Another approach that effectively blocks competition is to perform operations within a transaction, whose first command is to clear the entire table. By performing this clean-up, the database system will block other processes that attempt to perform the same operation until the transaction is completed.

In this scenario, a user who tried to execute the operation while another was already running would have to wait for the end of the current transaction.

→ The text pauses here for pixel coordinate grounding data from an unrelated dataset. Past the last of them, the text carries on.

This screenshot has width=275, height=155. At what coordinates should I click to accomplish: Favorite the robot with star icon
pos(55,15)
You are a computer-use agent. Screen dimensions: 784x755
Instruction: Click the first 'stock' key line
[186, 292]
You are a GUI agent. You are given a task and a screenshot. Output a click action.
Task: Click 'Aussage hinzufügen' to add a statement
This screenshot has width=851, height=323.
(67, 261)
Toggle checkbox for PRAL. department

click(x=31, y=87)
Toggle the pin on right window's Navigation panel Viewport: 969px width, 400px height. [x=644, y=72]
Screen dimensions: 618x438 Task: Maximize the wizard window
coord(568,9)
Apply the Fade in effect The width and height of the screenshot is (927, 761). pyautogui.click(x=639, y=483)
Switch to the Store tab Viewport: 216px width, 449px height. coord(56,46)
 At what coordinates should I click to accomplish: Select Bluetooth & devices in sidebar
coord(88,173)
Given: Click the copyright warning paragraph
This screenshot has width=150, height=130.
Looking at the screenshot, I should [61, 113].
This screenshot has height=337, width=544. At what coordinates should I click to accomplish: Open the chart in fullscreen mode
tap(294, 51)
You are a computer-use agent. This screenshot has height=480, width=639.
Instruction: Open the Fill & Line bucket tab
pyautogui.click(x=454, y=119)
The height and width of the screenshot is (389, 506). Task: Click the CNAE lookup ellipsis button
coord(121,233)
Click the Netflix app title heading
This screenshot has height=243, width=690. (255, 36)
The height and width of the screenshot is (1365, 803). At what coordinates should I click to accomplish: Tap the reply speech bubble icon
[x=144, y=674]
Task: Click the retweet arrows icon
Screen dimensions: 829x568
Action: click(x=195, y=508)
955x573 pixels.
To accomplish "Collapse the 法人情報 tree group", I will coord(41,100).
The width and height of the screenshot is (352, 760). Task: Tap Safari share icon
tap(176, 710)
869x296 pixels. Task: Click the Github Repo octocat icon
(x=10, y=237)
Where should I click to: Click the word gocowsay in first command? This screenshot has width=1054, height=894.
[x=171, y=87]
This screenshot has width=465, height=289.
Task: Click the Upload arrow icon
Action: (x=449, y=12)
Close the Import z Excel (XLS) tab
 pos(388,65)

  • The two answers were useful to me, thank you all.

1

Possible solutions:

1 - Has a flag in some table (main table, temporary table, or any other table of your system) that indicates that the temporary table is in use or is free

2 - Make this task can only be performed by a code, and the code keep track of whether the table is in use or not (as if it were a semaphore or a Singleton) - you will probably need to store this state in a table as well

3 - Create an extra column in the temporary table to signal which user / process is using which records, and make all the rest of the code respect this record

4 - Split the MDB file by having the temporary table run locally on each user’s computer (source: http://www.accessfaq.com.br/webroot/default.asp?http%3A//www.accessfaq.com.br/webroot/detail.Asp%3FPergunta_Id%3D23)

It is better to divide mdb into two files: one, containing the tables (back-end) that is in the shared directory of the network; and the other, containing the linked tables, queries, forms, macros and modules (front-end) that is on each workstation. Read the answer to the question How to split the database and work with linked tables? from the subject "Tables" for more details.